If anyone else on the station had even talked of making an expedition up the river beneath the beams of that ardent sun Dr Bolter would have exclaimed:

“Ah, of course. Here am I, toiling from morn to night with hand and brain, to keep you people in decent health, and yet you propose such a piece of insanity as that! Why, sir, you must be mad!”

But then the doctor was mad upon his own particular subject, and neither heat nor storm would would have kept him back. The sun now had tremendous power, and even his Malay boatmen looked hot; but the doctor’s face only shone, and he sat back in the stern, gun in hand, carefully scanning the shore, ready to bring down the first attractive specimen he saw to add to his collection.

The boat was well supplied with necessaries, including a waterproof sheet, and a handy tent if he should camp ashore; but the boat was to be for the most part his camping-place; and, according to his preconceived plan, the doctor meant to force his way right up a branch or tributary of the main river—a stream that had never yet been, as far as he knew, explored; and here he was hopeful of making his way close up to the mountains, continuing the journey on foot when the river became too narrow and swift for navigation.

In this intent the boat was steadily propelled up-stream, and at the end of the second day the Inche Maida’s campong and home had been passed, and unseen they had placed some miles between them and the Princess’s people.

The Inche Maida was very friendly, but the knowledge that she would perhaps be down before many hours were over at the station, made the doctor fix his time for passing in the dusk of the evening, for he did not wish his movements to reach his wife’s ears sooner than he could help, nor yet to be canvassed by his friends.

Hence, then, he slept that night with his boat secured to the trunk of a large cocoa-palm, well covered in from the night dew, and with a bit of quinine on the tip of his tongue when he lay down to keep off the fever.

Neither he nor his men troubled themselves about the weird noises of the jungle, nor the rushings and splashings that disturbed the river.

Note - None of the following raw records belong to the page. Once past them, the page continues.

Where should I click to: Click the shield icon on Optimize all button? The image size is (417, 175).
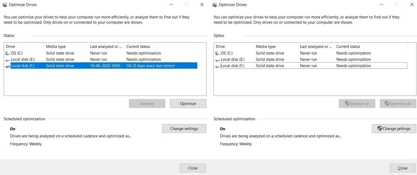pos(387,104)
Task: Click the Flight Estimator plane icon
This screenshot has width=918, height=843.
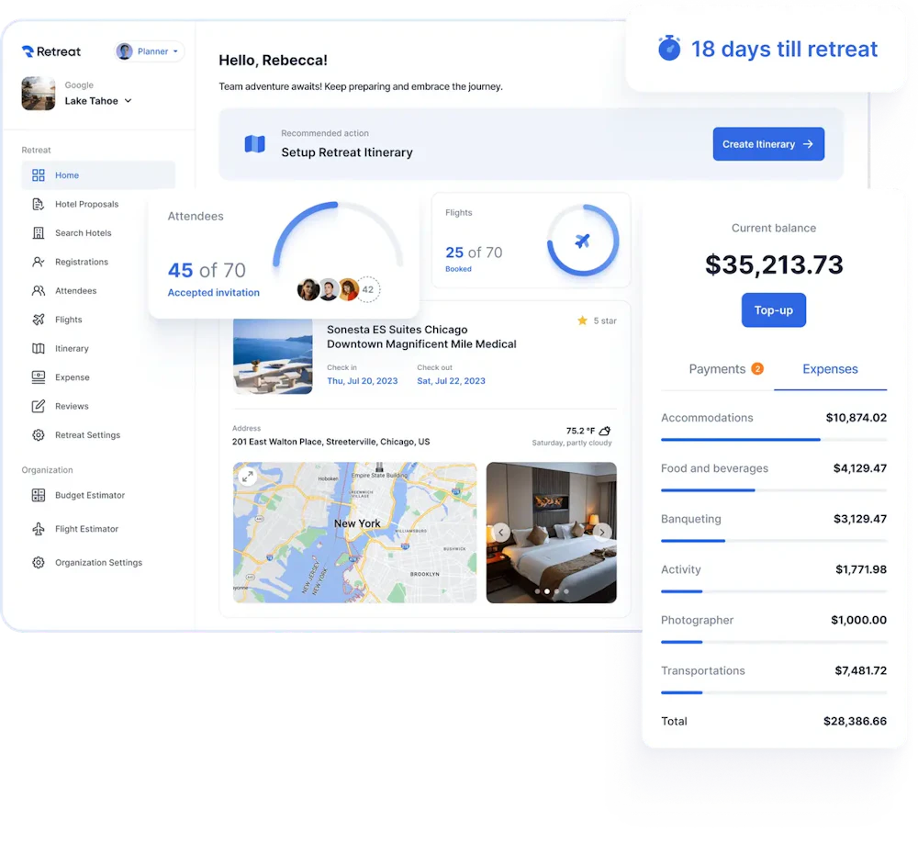Action: point(38,528)

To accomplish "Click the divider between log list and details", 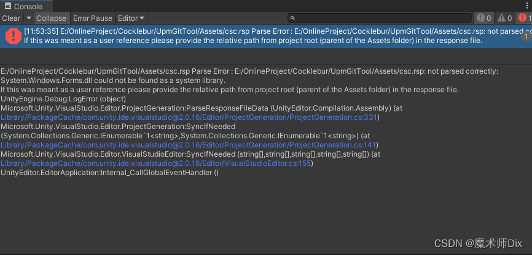I will pos(266,65).
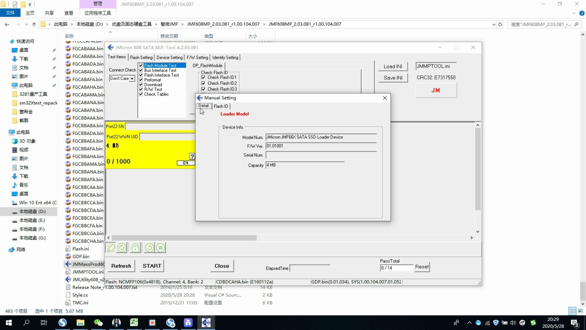
Task: Click the JM logo/brand icon
Action: point(436,90)
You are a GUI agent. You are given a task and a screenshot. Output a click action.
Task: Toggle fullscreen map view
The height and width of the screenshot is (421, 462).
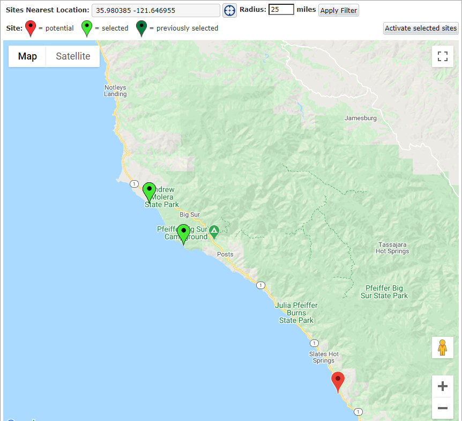(442, 56)
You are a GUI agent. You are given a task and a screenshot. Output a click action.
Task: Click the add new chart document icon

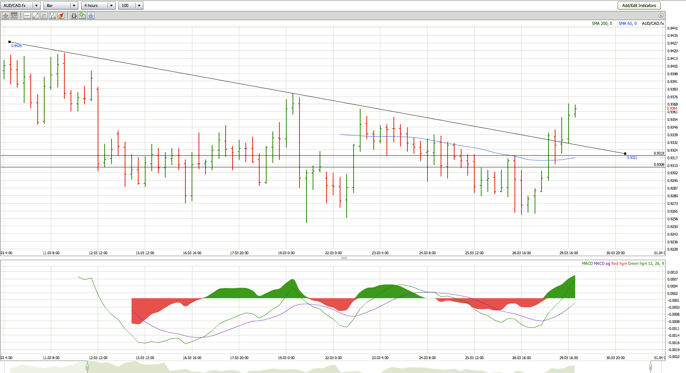point(82,16)
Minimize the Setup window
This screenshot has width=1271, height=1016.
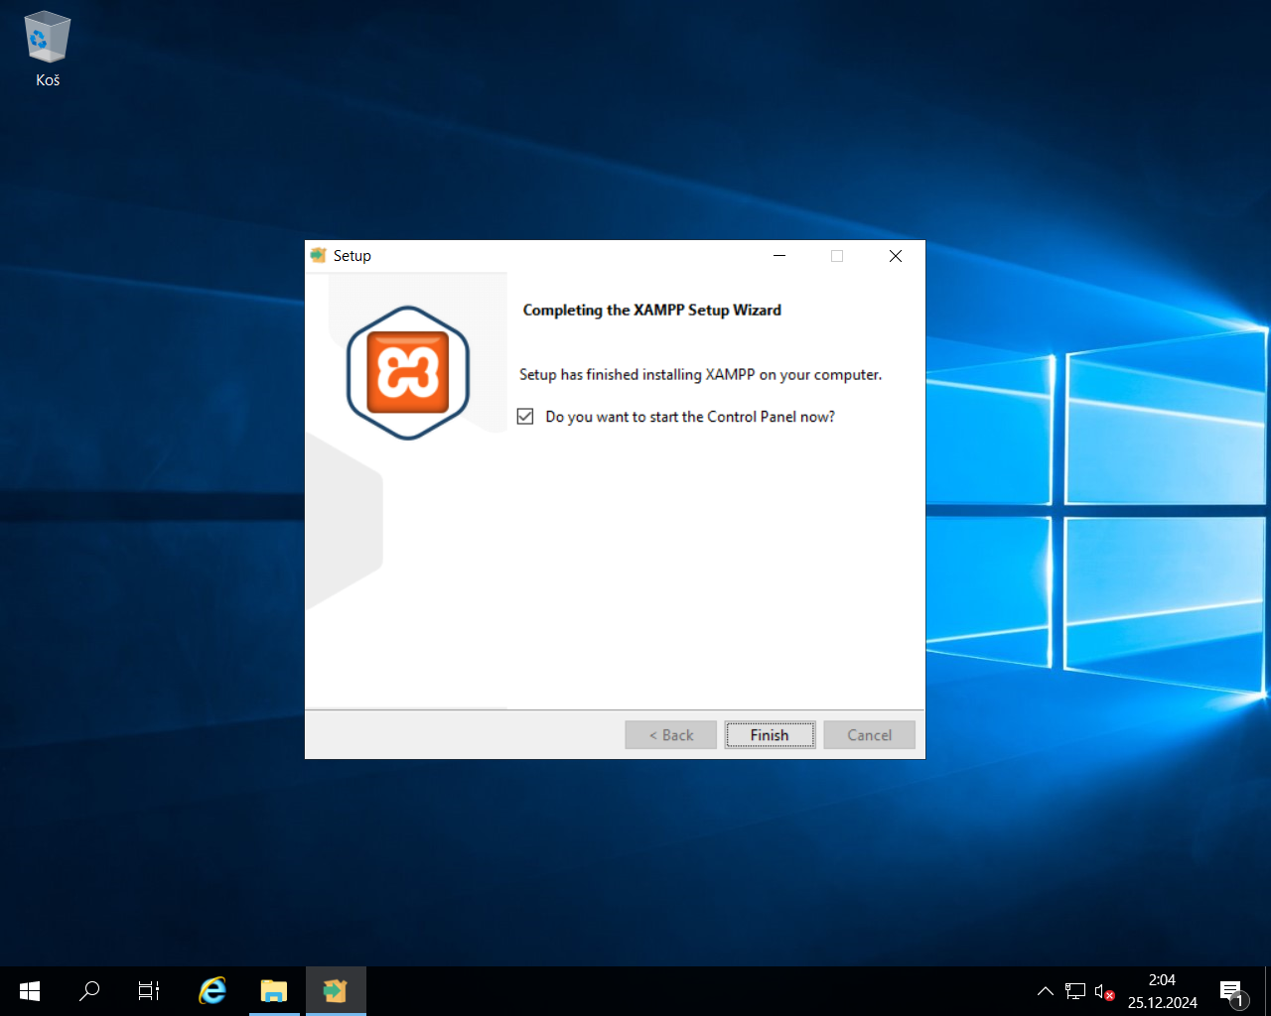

There were dangerous reptiles and other creatures around, but they did not disturb them; and when the loud roar of a tiger was heard not many yards away, amidst the dense bushes of the shore, the doctor merely turned over and uttered a low grunt, muttering in his sleep about Mrs Bolter breathing so hard.

The next morning before the white mist had risen from the river, the Malays were busy with their paddles, and they had gone on about five or six miles when one of the men ceased rowing, and held up his hand to command silence.